After being offline for nearly two years due to a combination of the COVID-19 pandemic and plant upgrades, the Department of Energy says conversion of depleted uranium hexafluoride to a more stable form is resuming at the Paducah Site in Kentucky.
Likewise, depleted uranium hexafluoride (DUF6) conversion into uranium oxide at the Portsmouth Site in Ohio should restart by the end of the year following a readiness review, DOE said. The operations are run for DOE at the two locations by Atkins-led Mid-America Conversion Services. The National Nuclear Security Administration has plans for a depleted uranium tetrafluoride (DUF4) production line at the Portsmouth Site, which will be made from depleted uranium hexafluoride.
During the production hiatus, workers completed key upgrades and maintenance at both of EM’s DUF6 conversion facilities near Paducah, Kentucky and Portsmouth, Ohio, the agency said in a Feb. 22 announcement. The DOE statement did not list an exact date for restart.

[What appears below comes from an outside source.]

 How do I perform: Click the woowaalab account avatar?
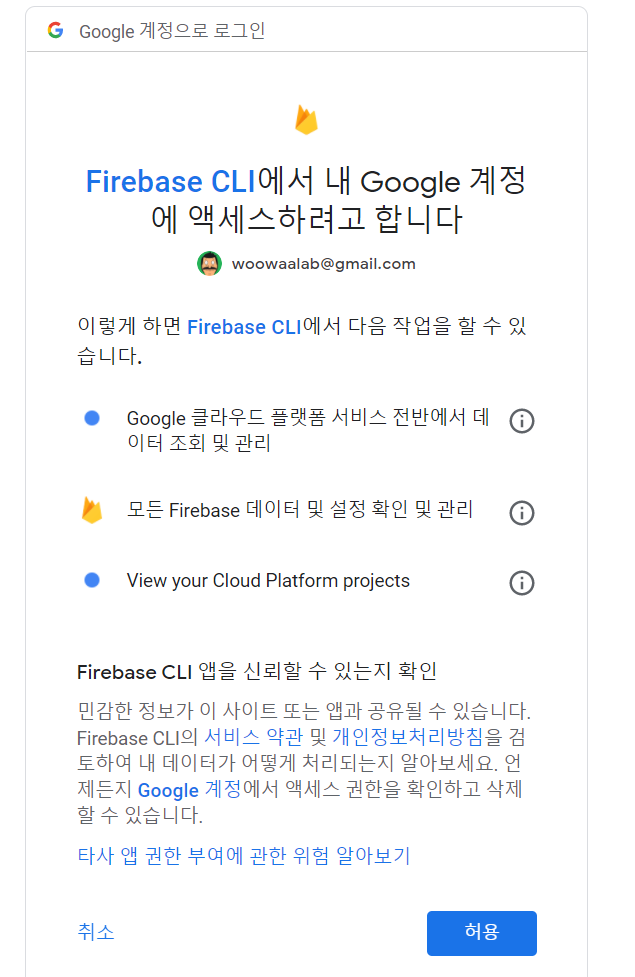[x=209, y=264]
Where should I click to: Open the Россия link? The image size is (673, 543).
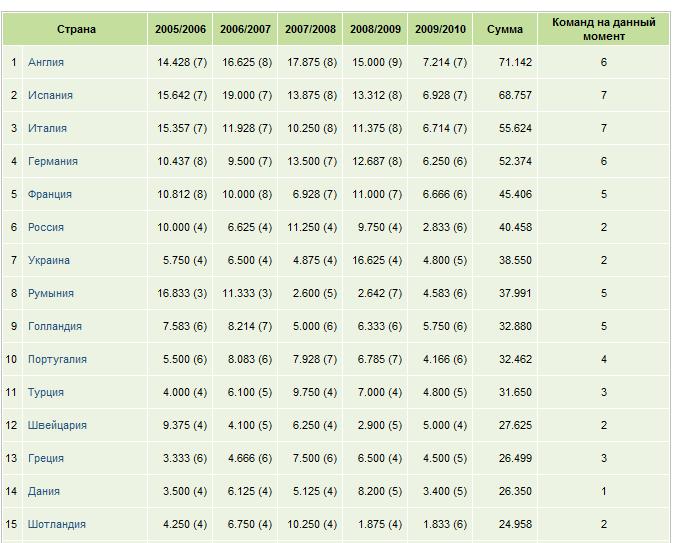point(46,227)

“After shutdown of the facilities due to COVID-19 the DUF6 project took the opportunity to begin an early start of planned safety and maintenance improvements that will benefit future plant operations,” a DOE spokesperson said in a Friday email. The DOE has installed backup systems and taken other steps to reduce changes of plant outages, chemical leaks or workplace injuries. Both plants are now equipped with a backup system for producing hydrogen when the main system is offline.
The DOE and contractor Mid-America Conversion Services had not until now outlined a schedule for DUF6 work to resume. “Although COVID-19 protocols presented an operational proximity challenge, the value of completing upgrades also factored into plant restart schedules,” the DOE spokesperson said Friday.
The DOE Office of Environmental Management in January issued a draft request for proposals for a new contract to replace the existing $703 million DUF6 business held by Mid-America, which started in February 2017 and is scheduled to run through March 2023. The next agreement, expected to include certain other environmental duties at the former gaseous diffusion plants in Kentucky and Ohio, has been dubbed the Portsmouth Paducah Project Office Operations and Site Mission Support Contract.
Most of the DUF6 is converted into depleted uranium oxide, a more stable chemical form that can be reused, stored or disposed of. There are more than 63,000 cylinders of DUF6 stored at Portsmouth and Paducah, according to Mid-America.